Problem details:
Emit a verbatim copy of the lines below from the line with "Viewport: 225px width, 180px height." through the line with "Viewport: 450px width, 498px", excluding pictures and everything outside that range.

*** Opening Supplied material ***

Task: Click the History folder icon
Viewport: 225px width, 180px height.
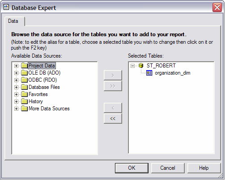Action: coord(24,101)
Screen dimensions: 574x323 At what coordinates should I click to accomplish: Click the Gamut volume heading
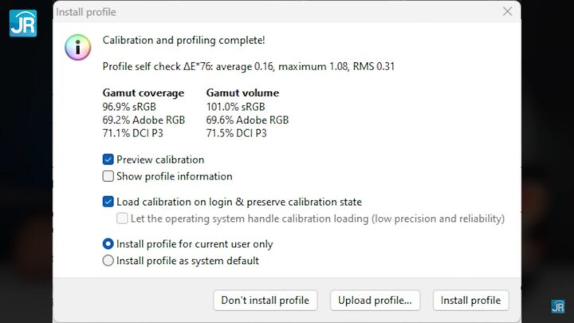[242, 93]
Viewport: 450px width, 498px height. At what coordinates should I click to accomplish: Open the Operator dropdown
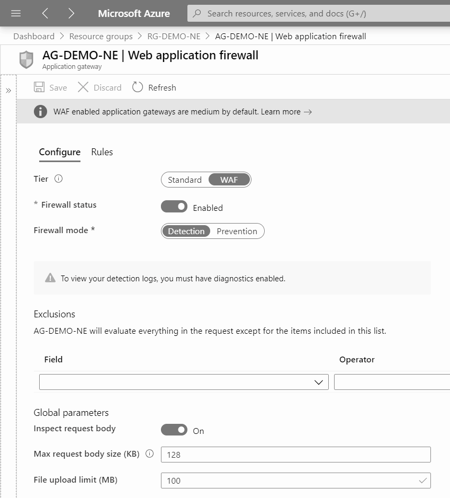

*** Closing Supplied material ***
*** Opening Supplied material ***

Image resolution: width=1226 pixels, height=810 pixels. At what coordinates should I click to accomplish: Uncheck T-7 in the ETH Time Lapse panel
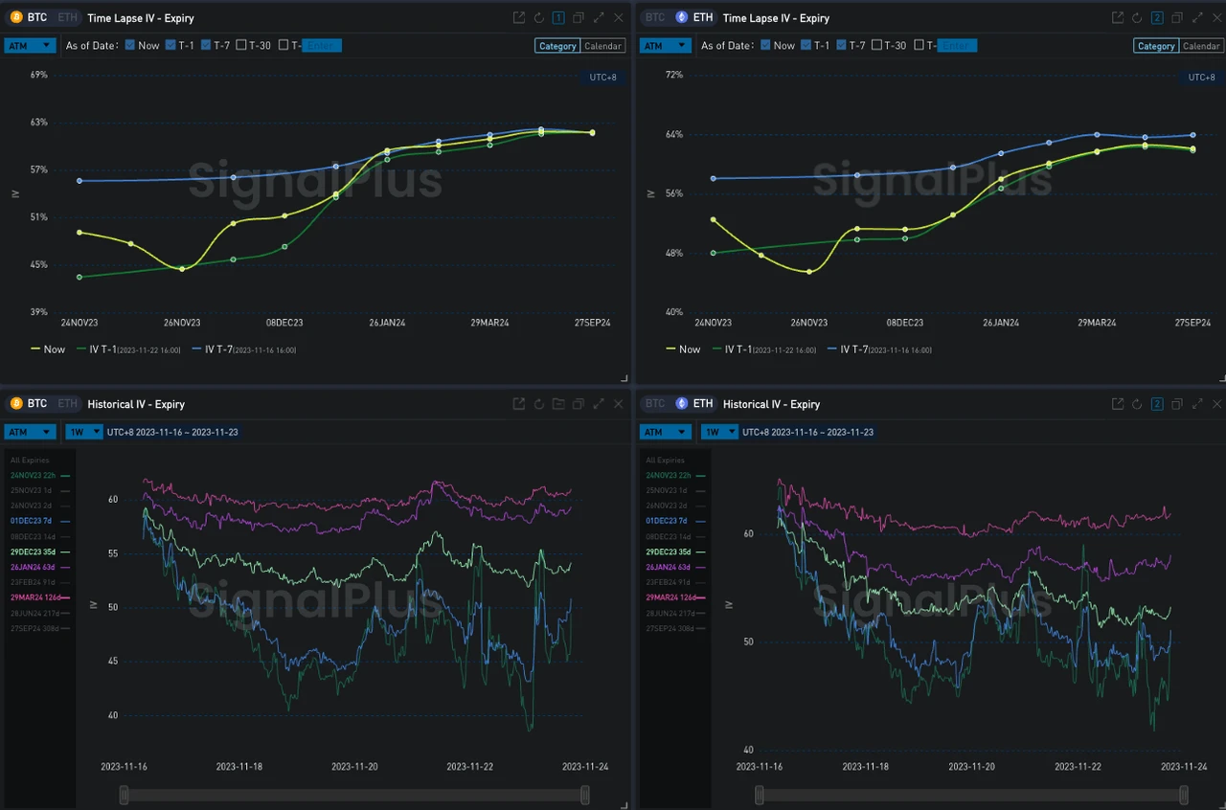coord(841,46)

*** Closing Supplied material ***
*** Opening Supplied material ***

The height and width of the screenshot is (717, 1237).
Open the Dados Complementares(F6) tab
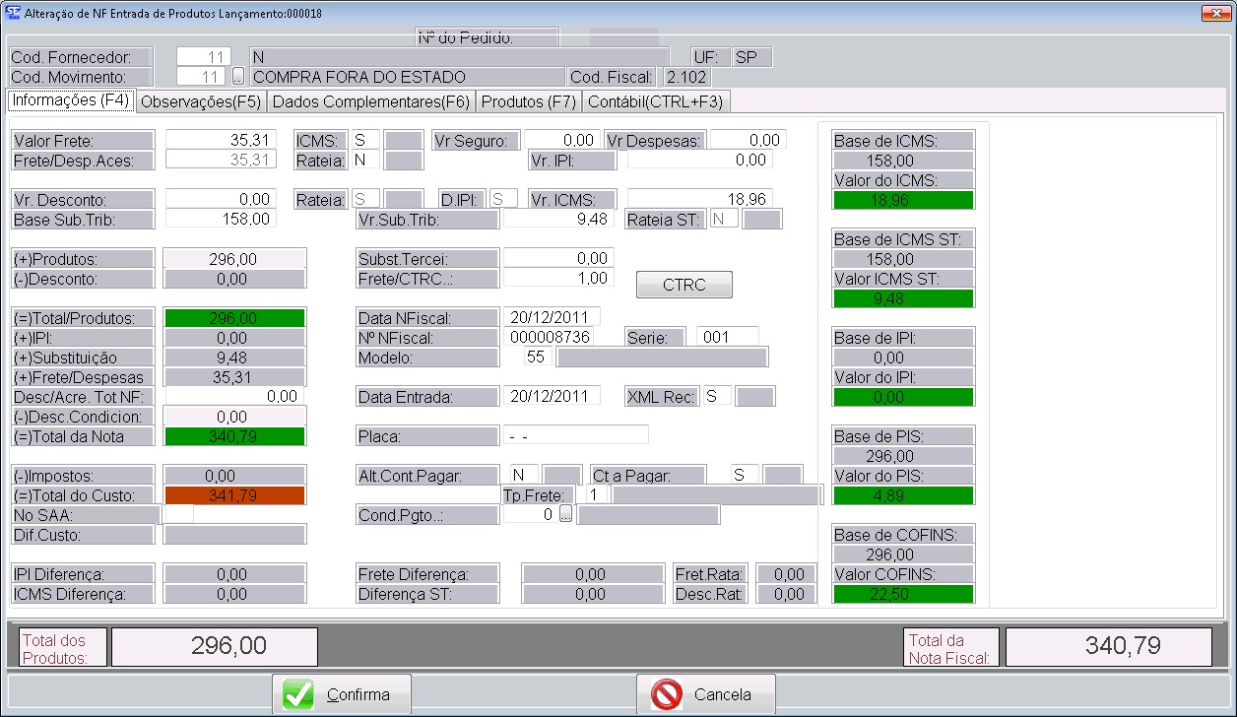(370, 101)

*** Closing Supplied material ***

Answer to the exercise:
Viewport: 225px width, 180px height.
Action: coord(24,101)
Screen dimensions: 574x323 At what coordinates should I click to accomplish: Click the Gamut volume heading
[242, 93]
Viewport: 450px width, 498px height. At what coordinates should I click to accomplish: Open the Operator dropdown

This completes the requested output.